The elements with name {name} will be sorted according to the value of the expression as iterated on each of the elements. A typical use is to sort the parameters in a value set expansion:

  "expansion" : {
    "extension" : [{
      "url" : "http://hl7.org/fhir/tools/StructureDefinition/matchetype-sort",
      "extension" : [{
        "url" : "element",
        "valueString" : "parameter"
      },{
        "url" : "expression",
        "valueString" : "name"
      }]
    }]
  }

The parameters will be sorted alphbetically by name.

Comparison by count

Sometimes, there is no way to require a particular set of information, but it is possible to say how many entries there can be:

  "extension" : [{
    "url" : "http://hl7.org/fhir/tools/StructureDefinition/matchetype-count",
    "valueString" : "concept"
  }],
  // details...

This means that whatever concept contains, it must contain the same number of entries as the matchetype. Note that the use for this is a very narrow corner case, but it has arisen in real world usage.

Primitive Values

Most of the allowed variation in test results is in the primitive values. E.g, there must be an element present, but the value of the element varies. In these cases, the value of the primitive type is replaced with a mask that specifies the allowable values e.g. $instant$.

Here's some typical usage:

  "expansion" : {
    "identifier" : "$uuid$",
    "timestamp" : "$instant$",
    "offset" : 0
  }

The identifier must a valid UUID of some sort, and the timestamp must be a a valid instant, though it can be any instant.

Note: This approach is taken rather than using an extension on the primitive type in order to support bulk comparison and ease of editing.

The following mask values are known:

• $$ or $string$ : the primitive value can be anything (but not nothing)
• $instant$ : the primitive value can be any valid instant
• $date$ : the primitive value can be any valid date
• $uuid$ : the primitive value can be any valid uuid
• $id$ : the primitive value can be any valid id
• $url$ : the primitive value can be any valid url;
• $token$ : the primitive value can be any valid token (a code with no internal spaces)
• $version$ : the primitive value must be a valid version of FHIR, and is fixed to whatever the current version of FHIR is
• $semver$ : the primitive value must be a valid semver
• $choice:$ : the primitive value must be one of a set of choices - split up by | e.g. $choice:male|female$
• $fragments:$ : the primitive value must contain the text strings - split up by | e.g. $fragments:valueset|version$. This is typically used for error messages - whatever the error message is, it must contain the words 'valueset' and 'version'
• $external:$ : the primitive value must be from the external strings (see below)

External Strings

When invoking the validator, users can pass in an file that contains external strings. These external strings can then be used to determine the acceptable content for the resource.

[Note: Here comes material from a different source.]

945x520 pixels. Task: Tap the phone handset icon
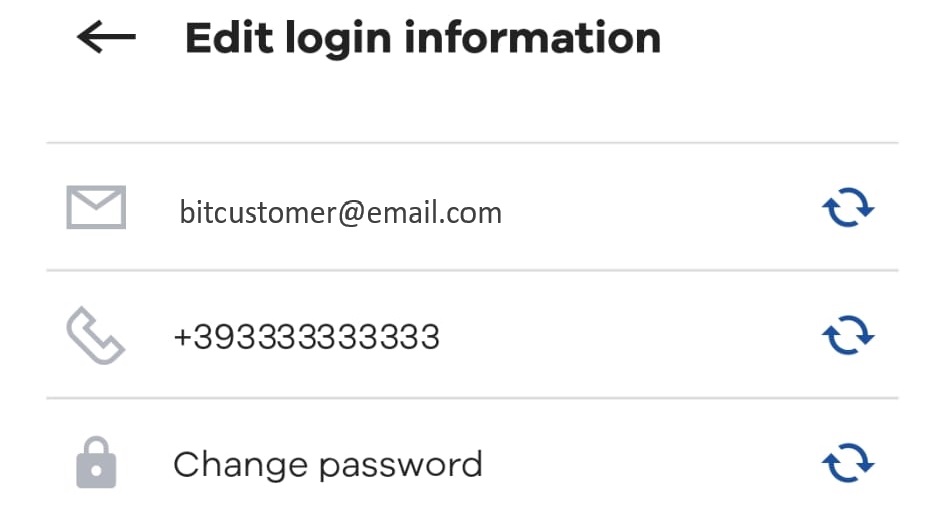(x=95, y=336)
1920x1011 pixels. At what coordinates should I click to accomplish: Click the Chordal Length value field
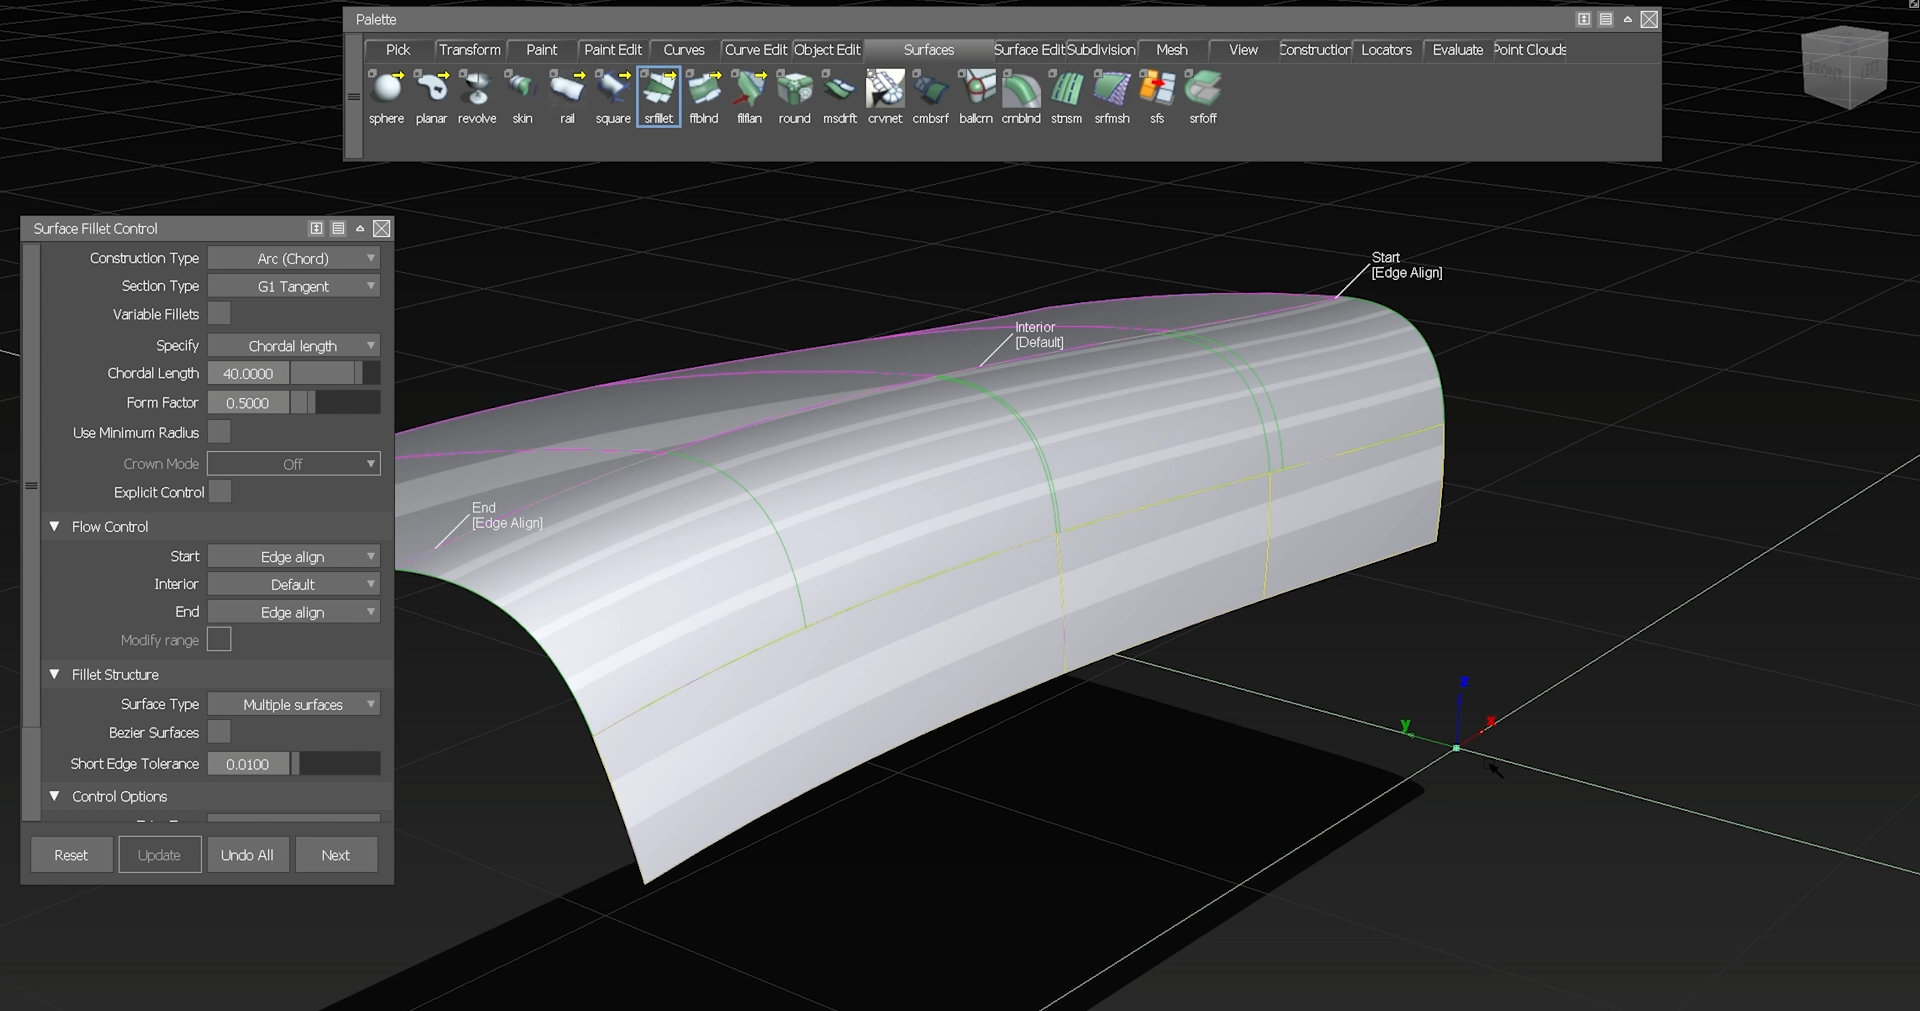[x=248, y=374]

The external strings file is a json object that contains set of named objects, which generally correspond to test cases. The user passes in both the filename and the name of the test case that is being executed.

Each of the named objects is a json object that contains a series of named properties, where each of the properties is a string value. The file will look something like this

{
  "test-case-1" : {
    "1" : "some error message",
    "2" : "some other error message"
  },
  "test-case-2" : {
    "1" : "some error message",
    "2" : "some other error message"
  }
}

Then the primitive field contains $external:name$ where the name is the name of the second level json property in the external strings file. The content of the resource must contain the string as found in the external strings file.

In the case that there is no external strings file, or no string found in the external strings file, the field value can contain a set of choices: $external:name:{choices}$ which work exactly like the $choice$ mask as specified above.